━━ Records provided

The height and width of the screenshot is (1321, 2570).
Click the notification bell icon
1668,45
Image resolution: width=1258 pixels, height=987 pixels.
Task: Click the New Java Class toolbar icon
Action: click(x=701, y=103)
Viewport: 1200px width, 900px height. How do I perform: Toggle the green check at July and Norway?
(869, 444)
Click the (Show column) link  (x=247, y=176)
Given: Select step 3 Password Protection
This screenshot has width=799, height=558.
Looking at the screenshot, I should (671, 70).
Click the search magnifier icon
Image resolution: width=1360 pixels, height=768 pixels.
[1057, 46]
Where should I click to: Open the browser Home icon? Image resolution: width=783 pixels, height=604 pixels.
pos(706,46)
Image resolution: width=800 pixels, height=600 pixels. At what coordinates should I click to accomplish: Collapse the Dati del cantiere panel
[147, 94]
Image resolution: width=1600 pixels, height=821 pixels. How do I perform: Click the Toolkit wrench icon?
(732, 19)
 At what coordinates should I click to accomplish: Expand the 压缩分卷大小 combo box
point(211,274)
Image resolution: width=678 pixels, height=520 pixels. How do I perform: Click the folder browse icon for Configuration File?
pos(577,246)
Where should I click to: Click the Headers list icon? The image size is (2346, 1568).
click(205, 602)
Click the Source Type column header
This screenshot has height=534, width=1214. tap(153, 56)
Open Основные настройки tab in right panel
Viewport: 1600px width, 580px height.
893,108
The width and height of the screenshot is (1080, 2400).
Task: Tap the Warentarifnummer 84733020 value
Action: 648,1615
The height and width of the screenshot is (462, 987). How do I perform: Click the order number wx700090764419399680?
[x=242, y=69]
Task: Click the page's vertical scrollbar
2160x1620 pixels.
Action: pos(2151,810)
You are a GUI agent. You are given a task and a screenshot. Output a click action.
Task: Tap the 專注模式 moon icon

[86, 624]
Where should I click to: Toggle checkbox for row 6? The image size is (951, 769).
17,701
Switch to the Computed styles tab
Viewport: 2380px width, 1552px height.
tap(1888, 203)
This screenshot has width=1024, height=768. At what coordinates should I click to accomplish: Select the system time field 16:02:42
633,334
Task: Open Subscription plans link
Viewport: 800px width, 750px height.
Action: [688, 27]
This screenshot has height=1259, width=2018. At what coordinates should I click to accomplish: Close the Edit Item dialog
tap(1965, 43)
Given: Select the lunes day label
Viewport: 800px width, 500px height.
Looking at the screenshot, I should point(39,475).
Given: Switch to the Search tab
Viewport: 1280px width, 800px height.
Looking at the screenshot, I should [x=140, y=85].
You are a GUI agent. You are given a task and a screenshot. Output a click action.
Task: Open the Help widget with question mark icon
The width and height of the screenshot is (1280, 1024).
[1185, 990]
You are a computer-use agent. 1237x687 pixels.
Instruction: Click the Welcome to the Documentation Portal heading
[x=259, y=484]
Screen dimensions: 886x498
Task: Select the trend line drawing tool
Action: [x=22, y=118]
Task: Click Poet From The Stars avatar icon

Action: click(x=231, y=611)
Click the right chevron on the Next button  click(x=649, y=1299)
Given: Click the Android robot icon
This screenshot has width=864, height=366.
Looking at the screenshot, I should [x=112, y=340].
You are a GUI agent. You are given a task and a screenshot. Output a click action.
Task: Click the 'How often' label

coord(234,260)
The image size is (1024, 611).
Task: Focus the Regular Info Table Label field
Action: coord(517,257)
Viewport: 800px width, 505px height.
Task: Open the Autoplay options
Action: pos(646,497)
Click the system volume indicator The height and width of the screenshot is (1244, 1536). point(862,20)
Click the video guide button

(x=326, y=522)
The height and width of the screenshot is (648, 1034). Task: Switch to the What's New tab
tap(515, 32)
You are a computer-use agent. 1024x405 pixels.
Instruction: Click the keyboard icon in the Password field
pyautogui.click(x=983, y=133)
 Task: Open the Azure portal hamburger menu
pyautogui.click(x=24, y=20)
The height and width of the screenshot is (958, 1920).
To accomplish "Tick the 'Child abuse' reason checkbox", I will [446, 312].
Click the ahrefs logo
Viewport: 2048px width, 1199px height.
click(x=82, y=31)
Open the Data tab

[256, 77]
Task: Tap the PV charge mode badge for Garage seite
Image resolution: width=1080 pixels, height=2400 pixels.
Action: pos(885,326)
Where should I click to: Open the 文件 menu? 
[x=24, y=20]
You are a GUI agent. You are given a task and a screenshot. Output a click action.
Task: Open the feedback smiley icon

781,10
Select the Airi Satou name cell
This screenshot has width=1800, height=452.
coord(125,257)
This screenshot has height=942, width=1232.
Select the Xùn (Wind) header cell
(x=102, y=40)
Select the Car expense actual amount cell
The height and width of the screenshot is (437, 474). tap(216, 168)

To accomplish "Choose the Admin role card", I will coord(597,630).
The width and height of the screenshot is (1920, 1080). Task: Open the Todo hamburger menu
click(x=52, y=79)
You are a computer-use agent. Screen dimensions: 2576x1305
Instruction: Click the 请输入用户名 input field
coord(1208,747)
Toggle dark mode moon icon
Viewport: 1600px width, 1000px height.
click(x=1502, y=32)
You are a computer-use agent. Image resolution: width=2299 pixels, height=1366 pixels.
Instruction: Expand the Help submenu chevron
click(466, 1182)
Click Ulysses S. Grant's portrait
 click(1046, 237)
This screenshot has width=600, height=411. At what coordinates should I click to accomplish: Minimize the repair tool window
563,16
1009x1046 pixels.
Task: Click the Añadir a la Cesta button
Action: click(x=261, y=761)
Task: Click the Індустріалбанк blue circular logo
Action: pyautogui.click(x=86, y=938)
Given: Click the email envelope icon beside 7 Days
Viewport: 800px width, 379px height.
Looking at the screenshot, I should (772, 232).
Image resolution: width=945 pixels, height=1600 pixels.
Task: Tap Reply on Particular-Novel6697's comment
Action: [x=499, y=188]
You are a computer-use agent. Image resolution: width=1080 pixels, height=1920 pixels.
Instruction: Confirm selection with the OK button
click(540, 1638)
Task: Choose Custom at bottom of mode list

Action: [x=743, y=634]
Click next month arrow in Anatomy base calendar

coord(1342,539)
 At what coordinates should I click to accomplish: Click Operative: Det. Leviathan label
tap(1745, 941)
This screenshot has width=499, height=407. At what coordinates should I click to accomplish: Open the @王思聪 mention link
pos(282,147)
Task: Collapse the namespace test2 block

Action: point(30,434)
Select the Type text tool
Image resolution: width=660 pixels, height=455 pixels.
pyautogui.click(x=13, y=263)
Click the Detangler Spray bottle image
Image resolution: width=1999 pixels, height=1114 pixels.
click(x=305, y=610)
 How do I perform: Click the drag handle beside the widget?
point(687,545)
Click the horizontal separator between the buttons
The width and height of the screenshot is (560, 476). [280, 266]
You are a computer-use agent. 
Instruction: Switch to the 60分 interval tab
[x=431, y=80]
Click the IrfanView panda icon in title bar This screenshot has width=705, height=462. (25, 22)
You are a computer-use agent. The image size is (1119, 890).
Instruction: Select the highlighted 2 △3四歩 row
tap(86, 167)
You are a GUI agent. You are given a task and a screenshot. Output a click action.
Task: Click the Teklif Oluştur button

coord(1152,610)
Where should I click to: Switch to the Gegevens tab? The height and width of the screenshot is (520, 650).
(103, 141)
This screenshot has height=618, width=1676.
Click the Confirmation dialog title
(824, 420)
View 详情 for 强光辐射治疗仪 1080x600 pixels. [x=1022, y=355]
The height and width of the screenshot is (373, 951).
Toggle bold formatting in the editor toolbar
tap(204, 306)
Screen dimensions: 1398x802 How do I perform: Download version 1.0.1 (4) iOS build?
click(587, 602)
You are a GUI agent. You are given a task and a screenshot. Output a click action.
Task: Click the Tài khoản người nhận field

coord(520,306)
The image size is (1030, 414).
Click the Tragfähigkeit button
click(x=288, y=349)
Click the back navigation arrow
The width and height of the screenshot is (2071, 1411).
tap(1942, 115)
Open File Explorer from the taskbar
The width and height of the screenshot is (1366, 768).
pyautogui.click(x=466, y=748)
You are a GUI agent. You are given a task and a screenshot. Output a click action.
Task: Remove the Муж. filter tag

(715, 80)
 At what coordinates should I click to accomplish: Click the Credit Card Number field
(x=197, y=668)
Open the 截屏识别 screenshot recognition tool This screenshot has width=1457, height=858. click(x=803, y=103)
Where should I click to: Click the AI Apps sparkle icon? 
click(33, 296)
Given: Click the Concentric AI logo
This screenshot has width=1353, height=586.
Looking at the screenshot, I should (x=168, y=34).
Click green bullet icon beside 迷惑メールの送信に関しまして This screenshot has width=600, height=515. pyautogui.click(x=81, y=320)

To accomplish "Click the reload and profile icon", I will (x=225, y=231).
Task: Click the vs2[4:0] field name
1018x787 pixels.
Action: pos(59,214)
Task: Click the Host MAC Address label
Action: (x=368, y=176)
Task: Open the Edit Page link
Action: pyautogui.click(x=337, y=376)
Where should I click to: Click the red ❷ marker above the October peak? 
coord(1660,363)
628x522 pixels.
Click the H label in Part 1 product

━━━━

Set exercise - Swap "Where should I click to" for "Which spot should I click to" in the part of the data that opens with its first line and closes with the line containing "Action: 648,1615", and give that part again with all else unchanged.

Reply to the task -
The height and width of the screenshot is (1321, 2570).
Click the notification bell icon
1668,45
Image resolution: width=1258 pixels, height=987 pixels.
Task: Click the New Java Class toolbar icon
Action: click(x=701, y=103)
Viewport: 1200px width, 900px height. How do I perform: Toggle the green check at July and Norway?
(869, 444)
Click the (Show column) link  (x=247, y=176)
Given: Select step 3 Password Protection
This screenshot has width=799, height=558.
Looking at the screenshot, I should (671, 70).
Click the search magnifier icon
Image resolution: width=1360 pixels, height=768 pixels.
[1057, 46]
Which spot should I click to: Open the browser Home icon? Image resolution: width=783 pixels, height=604 pixels.
pos(706,46)
Image resolution: width=800 pixels, height=600 pixels. At what coordinates should I click to accomplish: Collapse the Dati del cantiere panel
[147, 94]
Image resolution: width=1600 pixels, height=821 pixels. How do I perform: Click the Toolkit wrench icon?
(732, 19)
 At what coordinates should I click to accomplish: Expand the 压缩分卷大小 combo box
point(211,274)
Image resolution: width=678 pixels, height=520 pixels. How do I perform: Click the folder browse icon for Configuration File?
pos(577,246)
Which spot should I click to: Click the Headers list icon? The image size is (2346, 1568).
click(205, 602)
Click the Source Type column header
This screenshot has height=534, width=1214. tap(153, 56)
Open Основные настройки tab in right panel
Viewport: 1600px width, 580px height.
893,108
The width and height of the screenshot is (1080, 2400).
Task: Tap the Warentarifnummer 84733020 value
Action: 648,1615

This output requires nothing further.